Archbishop Joseph Coutts of Karachi was speaking on a trip to Portugal organised by the Catholic charity Aid to the Church in Need.

He was speaking ahead of the sixth anniversary this week of the incarceration of Asia Bibi [pictured], a 44-year-old Christian mother of five, who was accused of blasphemy by her co-workers and sentenced to death in 2010. A communiqué from the British Pakistani Christian Association reported that she is now emaciated, “vomiting blood, suffering from intestinal pains and severe pain around the heart”.

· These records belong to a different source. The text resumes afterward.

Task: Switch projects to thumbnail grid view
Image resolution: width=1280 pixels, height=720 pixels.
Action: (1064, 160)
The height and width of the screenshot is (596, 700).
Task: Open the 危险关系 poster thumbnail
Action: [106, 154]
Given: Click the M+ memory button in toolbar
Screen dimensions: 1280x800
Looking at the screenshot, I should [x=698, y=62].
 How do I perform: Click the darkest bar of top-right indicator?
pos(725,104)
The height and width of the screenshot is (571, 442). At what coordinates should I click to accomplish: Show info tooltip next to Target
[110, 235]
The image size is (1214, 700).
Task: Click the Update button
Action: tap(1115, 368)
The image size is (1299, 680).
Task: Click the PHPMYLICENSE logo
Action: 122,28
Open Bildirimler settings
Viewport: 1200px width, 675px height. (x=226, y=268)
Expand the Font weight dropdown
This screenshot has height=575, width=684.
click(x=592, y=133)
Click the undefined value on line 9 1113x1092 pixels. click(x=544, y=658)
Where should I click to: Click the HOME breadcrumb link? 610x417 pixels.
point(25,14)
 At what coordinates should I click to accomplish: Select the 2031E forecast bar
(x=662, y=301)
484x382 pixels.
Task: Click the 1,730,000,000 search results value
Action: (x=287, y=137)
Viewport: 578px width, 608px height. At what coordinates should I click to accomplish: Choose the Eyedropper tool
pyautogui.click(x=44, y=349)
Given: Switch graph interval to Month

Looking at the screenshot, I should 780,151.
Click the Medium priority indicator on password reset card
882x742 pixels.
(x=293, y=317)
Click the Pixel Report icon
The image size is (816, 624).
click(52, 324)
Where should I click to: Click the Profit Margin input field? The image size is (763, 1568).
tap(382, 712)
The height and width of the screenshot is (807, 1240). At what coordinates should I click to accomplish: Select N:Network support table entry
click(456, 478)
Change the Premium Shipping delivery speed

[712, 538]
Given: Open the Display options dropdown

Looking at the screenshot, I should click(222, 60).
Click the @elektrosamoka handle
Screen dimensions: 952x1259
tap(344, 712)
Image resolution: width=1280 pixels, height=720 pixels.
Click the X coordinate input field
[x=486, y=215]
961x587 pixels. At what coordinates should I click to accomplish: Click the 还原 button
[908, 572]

Archbishop Coutts welcomed recently proposed modifications to the law which will require psychological testing of people accused of blasphemy, in a move which recognises the need for safeguards to prevent abuse of the law.

Coutts said Christians had long been protesting against the legislation. “The point that has finally got across is that it’s not just about the abolition of the law but the way the law is framed. We need safeguards to prevent the misuse of this law, which is what has been happening all along,” he explained.

The blasphemy law is often used to target members of minorities or to settle personal scores. Many of the accused have been considered “mentally unsound”. Nobody has been executed under the law but dozens have been lynched by mobs taking justice into their own hands, or remain imprisoned for years.

Many of those jailed following accusations of blasphemy are Muslims.

Asked if he believed Mrs Bibi will be released, Archbishop Coutts refused to speculate but stressed that “the efforts continue, and that won't stop.”

The rise in persecution over the last decade has prompted some Christians to emigrate. “A number have already found refuge in Sri Lanka and a few hundred fled to Thailand, precisely because they see no future [in Pakistan]. But for me, we should not give up hope,” Archbishop Coutts said.

Although the persecution of Christians has increased over the past decade, some other religious minorities are worse off, such as the Ahmadis, a Muslim sect considered heretical by mainstream Islam, the archbishop said.